Non era una domanda scherzosa, per quanto il ragazzo possieda il dono dell’ironia. Va detto che, un po’ per mettere gli studenti a proprio agio, un po’ per dare concretezza alle indicazioni espressive delle partiture, mi capita di fare esempi tratti dalla vita reale, incoraggiare i giovani pianisti ad attingere ai loro stati d’animo, che siano di ansia, rabbia, gioia o rimpianto, e qualche giorno prima devo aver suggerito all’allievo qualcosa che aveva attinenza col calcio (cioè col Bari: per me calcio e Bari calcio sono la stessa cosa).
Ma non avevo fatto i conti col fatto che, a quindici o sedici anni, i ragazzi che studiano musica seriamente la considerano un’esperienza totalizzante, che non ammette eccezioni.
La domanda mi ha fatto riflettere, perché è difficile spiegare a un giovane che sdrammatizzare non significa dissacrare, e che ognuno di noi musicisti, per quanto animato da grande passione, è innanzitutto una persona; con entusiasmi, debolezze e curiosità che non possono limitarsi ad una dimensione (in questo caso il pianoforte). E poi, se un musicista non vive, occupandosi anche di altro, non coltiva altre emozioni e altri interessi, avrà ben poco da comunicare quando suona, e non saprà leggere «oltre» le note; esistono gloriose eccezioni a riguardo, ma si tratta, appunto, di eccezioni.
È grazie a questo spunto offertomi dal mio allievo che ho risposto con entusiasmo all’invito della «Gazzetta» di pubblicare, con cadenza quindicinale, un piccolo quaderno di appunti che quasi sempre partiranno dalla musica - o ci arriveranno - perché musica e arte sono imprescindibili dalla (mia) vita; ma guardando anche altrove.
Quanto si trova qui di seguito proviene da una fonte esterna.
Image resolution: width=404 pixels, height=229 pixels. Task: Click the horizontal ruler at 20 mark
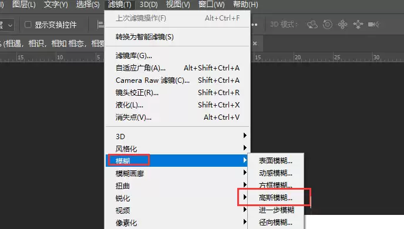(x=298, y=57)
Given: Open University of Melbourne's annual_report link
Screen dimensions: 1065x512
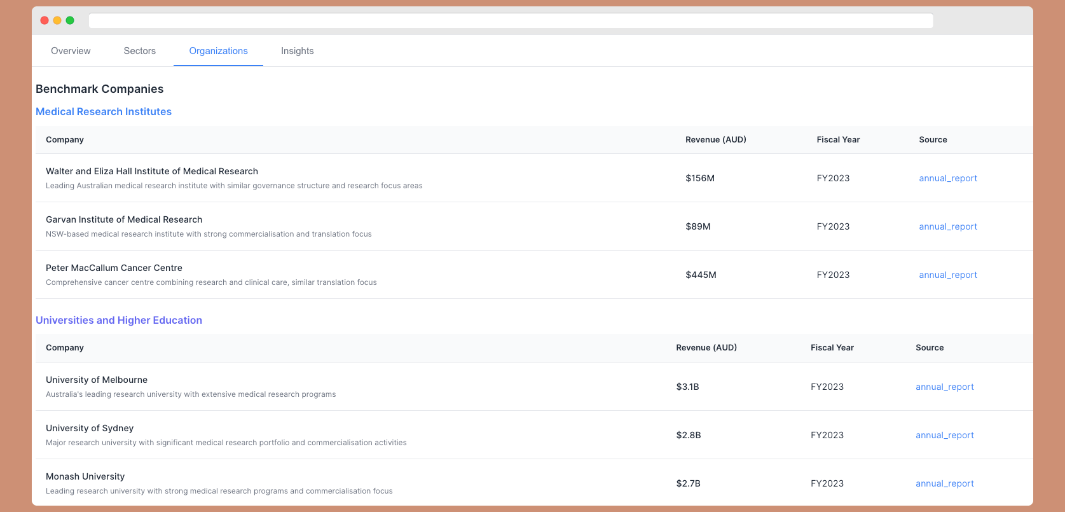Looking at the screenshot, I should (x=944, y=387).

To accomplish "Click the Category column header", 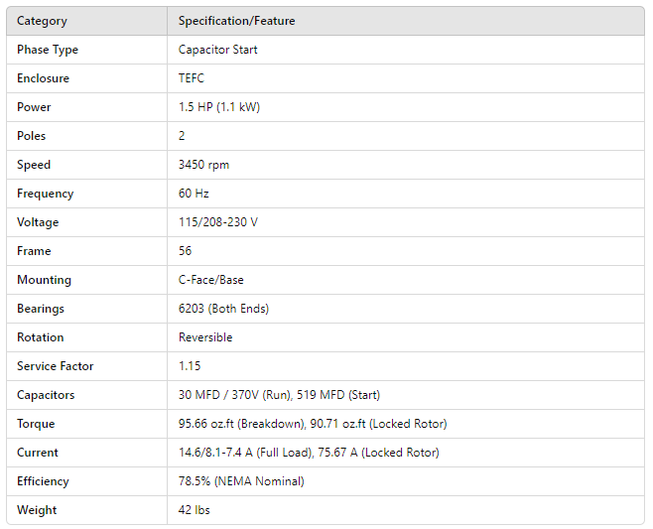I will pyautogui.click(x=42, y=21).
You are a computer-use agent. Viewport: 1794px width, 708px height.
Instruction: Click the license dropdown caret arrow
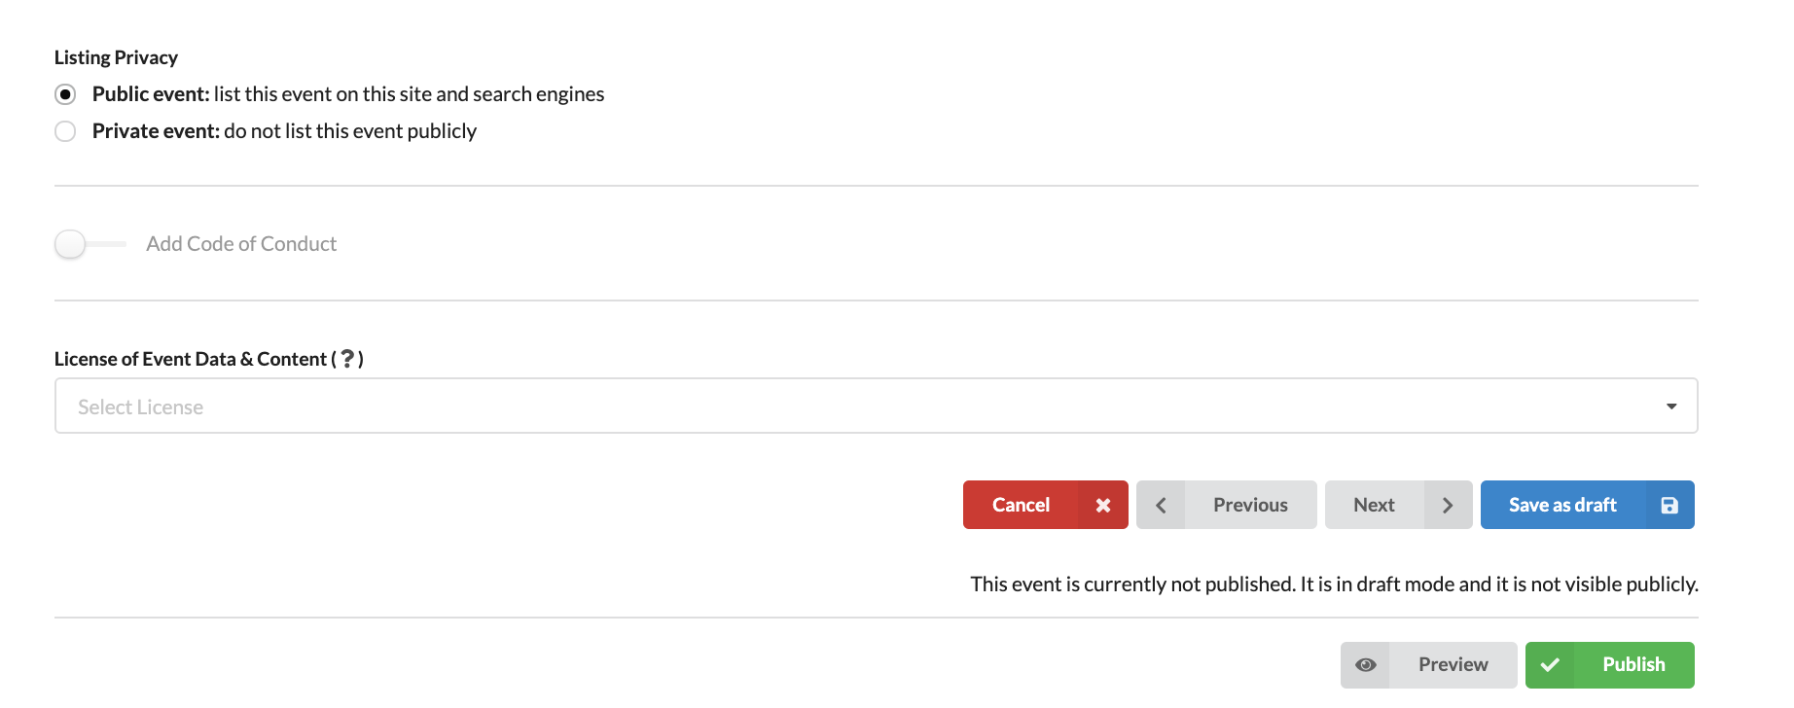click(1671, 407)
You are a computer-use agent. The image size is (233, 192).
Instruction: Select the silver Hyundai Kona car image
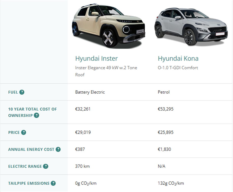pos(191,26)
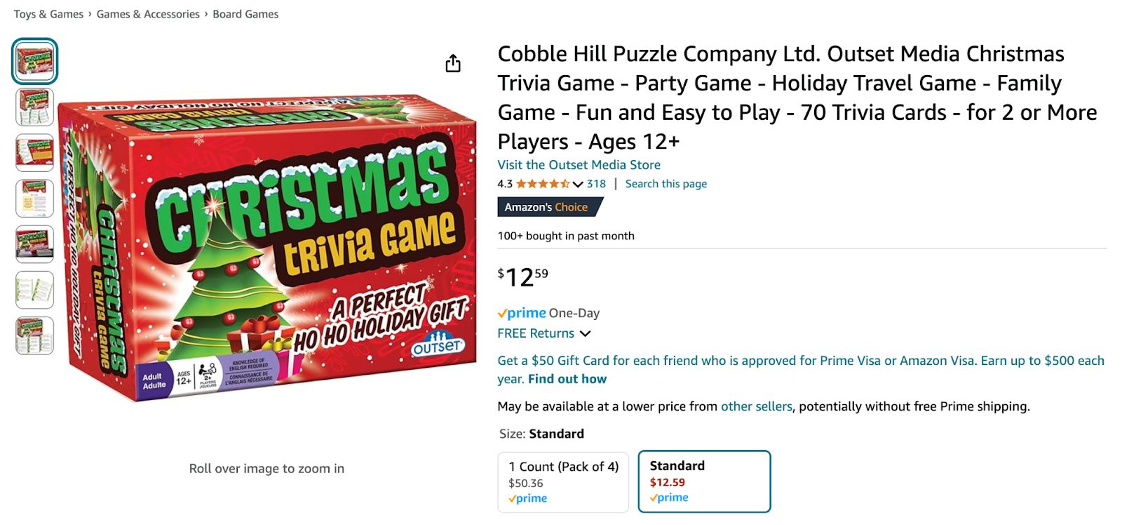Select the Standard size option
This screenshot has height=525, width=1122.
coord(704,481)
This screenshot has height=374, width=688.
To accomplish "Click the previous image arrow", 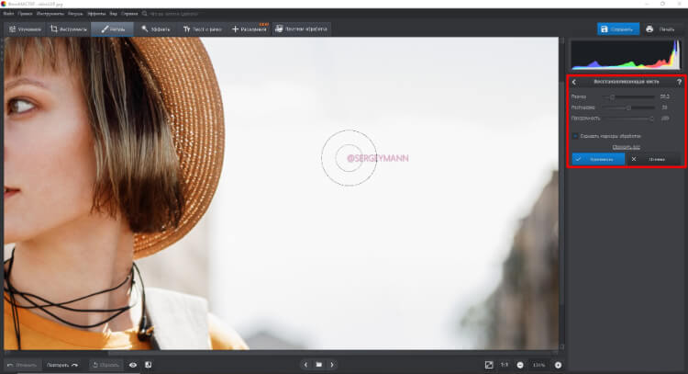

Vorrei dire, forte e chiaro, che un musicista «classico» non è semplicemente il conservatore di un museo (il che già sarebbe una gran cosa), ma è molto di più e molto altro.
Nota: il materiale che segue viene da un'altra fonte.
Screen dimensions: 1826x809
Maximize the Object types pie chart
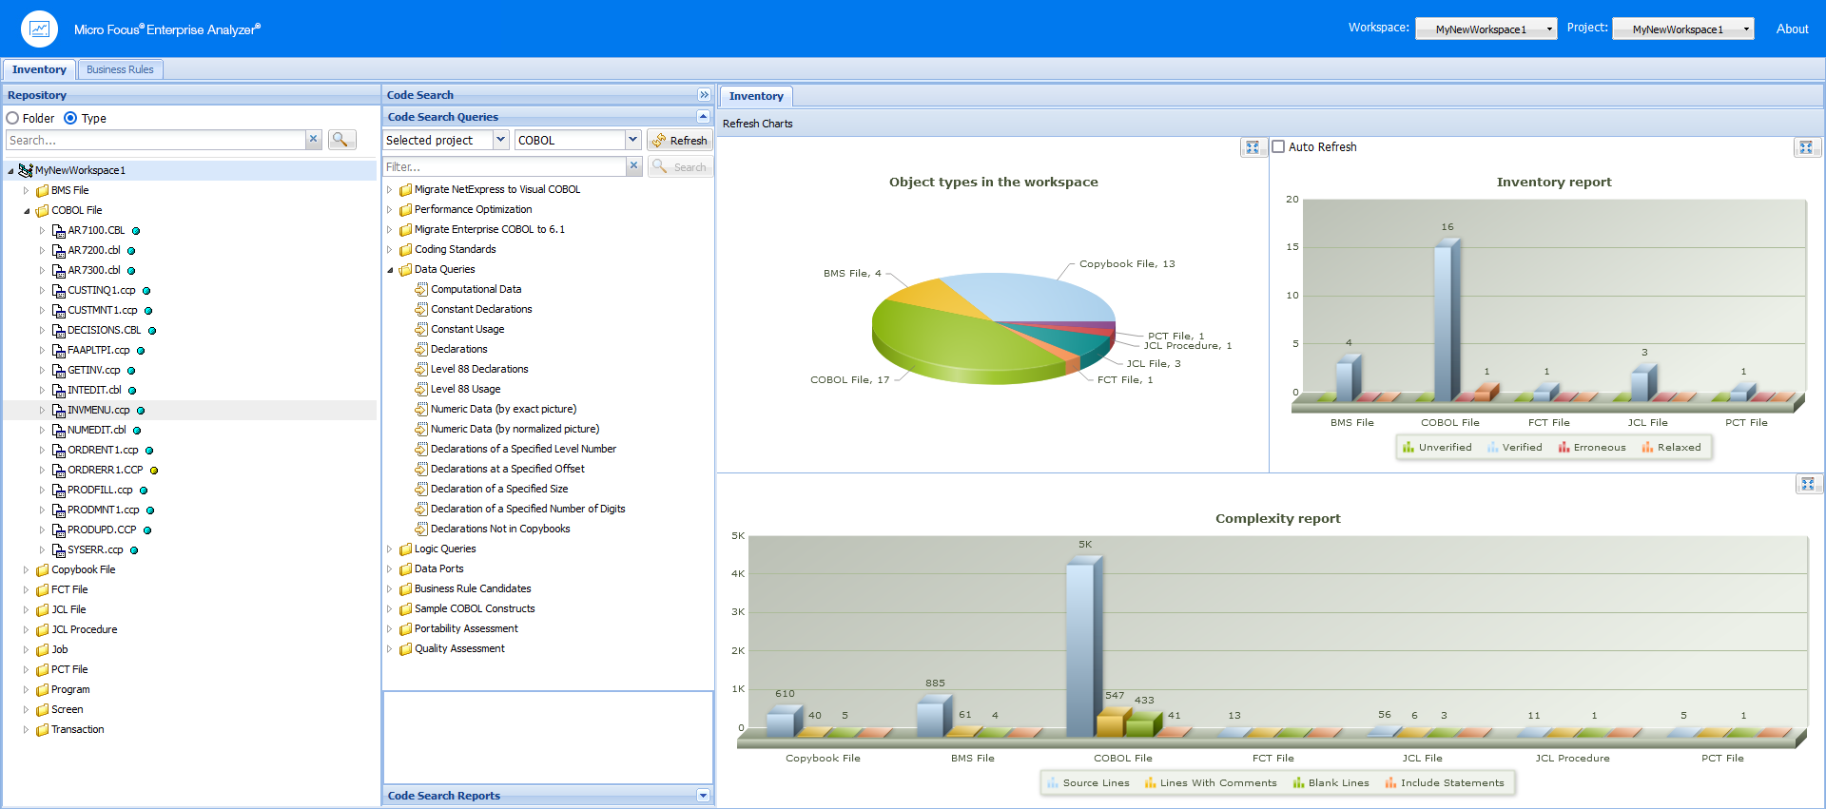tap(1253, 147)
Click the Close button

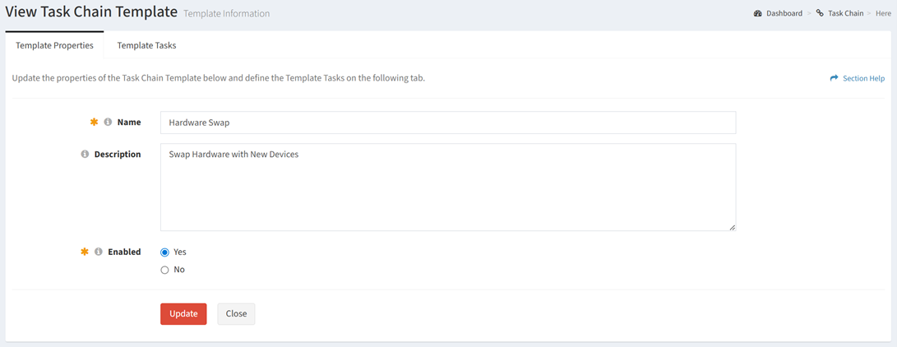(x=236, y=314)
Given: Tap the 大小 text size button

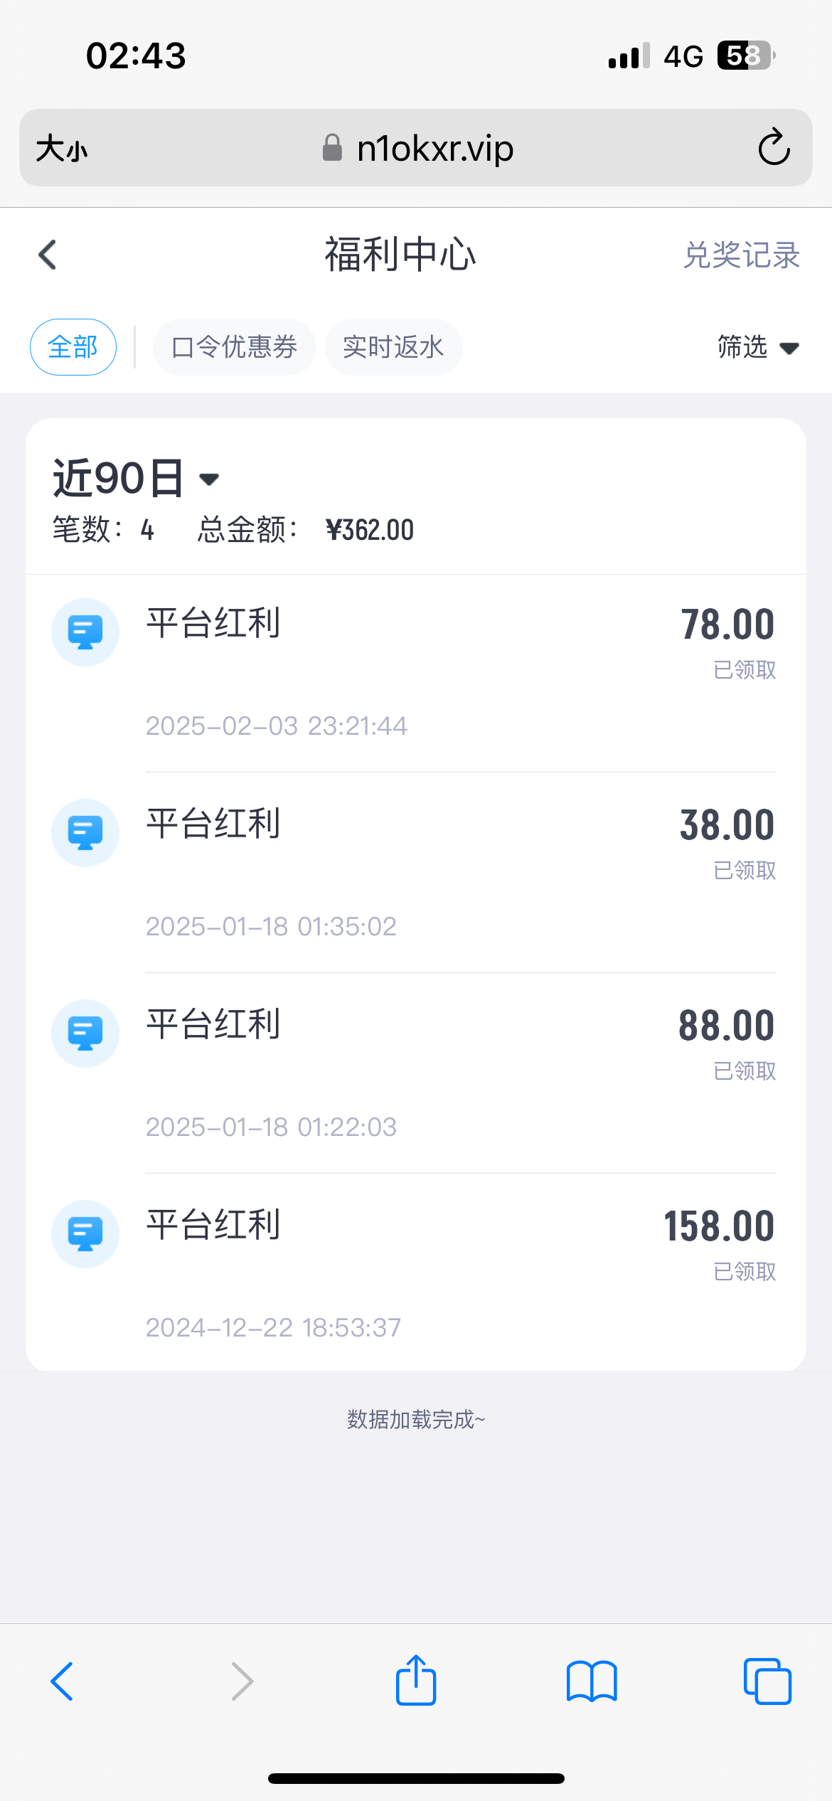Looking at the screenshot, I should tap(62, 149).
L’arte in generale, e la musica in particolare, è una cosa viva, anzi è la vita per eccellenza, perché resiste al tempo, persino alla morte del suo creatore, e della morte è un’esorcizzazione, laica e universale. Ma, perché la musica abbia un senso non solo per chi la fa e per lo sparuto drappello di abbonati delle stagioni concertistiche, ma per tutti, è necessario coniugarla con la vita reale. Il che non significa banalizzarla, tanto meno ridurne il valore, la complessità o la carica eversiva, ma non averne paura, e guardarla come una cosa pulsante, attuale e molto spesso piacevole. Per questo cercherò di parlare di musica - del passato e soprattutto del presente - ma guardando anche in altre direzioni. Per scoprire che senza un altrove la musica perde la sua forza comunicativa. E la sua necessità.